Ceferin, Agnelli e la commedia triste della Superlega

Il n°1 Juve insiste sul progetto, Tebas (Liga) lo paragona a Putin e il capo Uefa tira in ballo la guerra

Ceferin, Agnelli e la commedia triste della Superlega

Una partita persa. Però giocata ancora in modo cocciuto, con tempi e comunicazione sbagliati alla partenza. Andrea Agnelli resta prigioniero di un sogno, si è travestito da frontman di un trio che lo ha mandato avanti, come in certe gag antiche, offrendolo alle facili critiche, alcune scadute nell'insulto personale. La Superleague è finita ancor prima di incominciare ma il presidente della Juventus insiste, resiste, non volendone prendere coscienza, respingendo i consigli di chi gli ha suggerito di desistere, di comprendere che le emergenze contemporanee prevedono priorità superiori a quelle di un nuovo torneo calcistico. Il summit sul business del football, organizzato a Londra dal Financial Times, sarebbe stato l'occasione per una diplomatica ammissione di un errore strategico e di comunicazione, invece ha prevalso l'ossessione capricciosa, tale è, di volersi sostituire al potere dell'Uefa non per rispondere a criteri di equità sportiva ma per aumentare sensibilmente gli introiti, vista la contabilità sofferta della stessa Juventus e di altri club. Andrea Agnelli è stato l'ultimo a intervenire prima della chiusura della due giorni di lavori, la sostanza del sue pensiero conferma miopia politica e infantile tempistica di comunicazione: «Secondo me il calcio europeo ha un disperato bisogno di riforme.
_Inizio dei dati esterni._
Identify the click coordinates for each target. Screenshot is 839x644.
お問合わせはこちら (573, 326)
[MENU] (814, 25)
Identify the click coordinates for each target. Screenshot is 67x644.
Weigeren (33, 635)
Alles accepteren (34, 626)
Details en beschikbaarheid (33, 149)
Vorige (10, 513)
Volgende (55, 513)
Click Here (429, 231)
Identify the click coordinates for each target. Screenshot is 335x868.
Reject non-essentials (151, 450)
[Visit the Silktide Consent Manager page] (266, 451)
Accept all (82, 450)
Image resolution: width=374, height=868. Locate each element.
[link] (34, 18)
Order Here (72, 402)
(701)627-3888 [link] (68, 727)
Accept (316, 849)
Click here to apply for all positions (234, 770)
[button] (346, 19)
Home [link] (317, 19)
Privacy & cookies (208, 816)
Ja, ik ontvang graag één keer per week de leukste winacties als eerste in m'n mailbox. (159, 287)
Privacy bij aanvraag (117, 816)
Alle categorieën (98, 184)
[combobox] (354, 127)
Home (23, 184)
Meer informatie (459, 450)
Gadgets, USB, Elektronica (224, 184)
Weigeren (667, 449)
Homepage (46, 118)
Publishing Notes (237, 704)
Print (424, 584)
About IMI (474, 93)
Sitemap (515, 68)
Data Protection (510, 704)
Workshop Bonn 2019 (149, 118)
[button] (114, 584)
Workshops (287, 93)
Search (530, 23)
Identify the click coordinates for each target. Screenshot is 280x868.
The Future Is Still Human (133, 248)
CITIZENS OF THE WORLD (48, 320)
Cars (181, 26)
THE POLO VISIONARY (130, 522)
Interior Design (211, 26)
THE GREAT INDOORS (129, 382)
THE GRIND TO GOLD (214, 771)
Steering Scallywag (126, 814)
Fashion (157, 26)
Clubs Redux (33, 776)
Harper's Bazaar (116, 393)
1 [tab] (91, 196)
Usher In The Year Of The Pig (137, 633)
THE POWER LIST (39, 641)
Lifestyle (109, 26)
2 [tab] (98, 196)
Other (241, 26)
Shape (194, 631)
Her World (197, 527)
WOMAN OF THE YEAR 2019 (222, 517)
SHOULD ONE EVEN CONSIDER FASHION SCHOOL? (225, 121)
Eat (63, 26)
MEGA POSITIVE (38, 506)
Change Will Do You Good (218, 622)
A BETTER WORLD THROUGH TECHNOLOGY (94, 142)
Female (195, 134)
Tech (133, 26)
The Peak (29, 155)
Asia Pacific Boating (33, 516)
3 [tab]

Il compromesso non è una scelta ormai, c'è bisogno di riforme più profonde. Un organo monopolistico è in grado di guidare un business come il calcio? Penso di no. Come mai la Superlega ha fallito? Non ha fallito. L'Uefa sapeva che io come presidente della Juventus stavo lavorando a qualcosa di diverso. Si tratta di un lavoro collettivo di 12 squadre, non di una persona sola. Queste 12 società hanno firmato un contratto di 120 pagine ed è ancora vincolante per 11 di esse. L'Uefa? Mi siederò, sosterrò una governance trasparente e aspetterò che il Consiglio di giustizia europeo dica se l'attuale organismo è idoneo. Dove giocherà tra cinque anni la Juventus? La vedo giocare nella più importante competizione europea».

La sua? Quella attuale? Il quiz è infantile, quasi un gioco di società. Agnelli ha respinto l'inopportuna e rozza provocazione di Tebas, capo della Liga, che ha accusato il trio Agnelli-Perez-Laporta, di essere più bugiardo di Putin: «Non accetto domande su Tebas, le sue parole si commentano da sole», nascondendosi dietro un inspiegabile silenzio come aveva fatto dinanzi ai volgari insulti di Commisso, a lui e alla sua famiglia. A Londra Agnelli avrebbe dovuto anche ricordarsi che la Premier League ha appena concluso un nuovo contratto sui diritti televisivi che supera i dodici miliardi e mezzo di sterline per tre anni, dunque una prospettiva già attuale in una realtà forte e diversa e gestita dagli stessi club suoi ex compari. In precedenza, Ceferin, presidente dell'Uefa, aveva respinto con disprezzo la nuova proposta: «L'avevano presentata in piena pandemia, la rilanciano ora con la guerra in corso.

Penso che vivano in un mondo parallelo. Possono organizzare un altro torneo ma chi vi aderirà non potrà partecipare a quelli organizzati da Uefa». Sembra una sfida ma è una grottesca commedia, recitata da comparse che presumono di essere attori.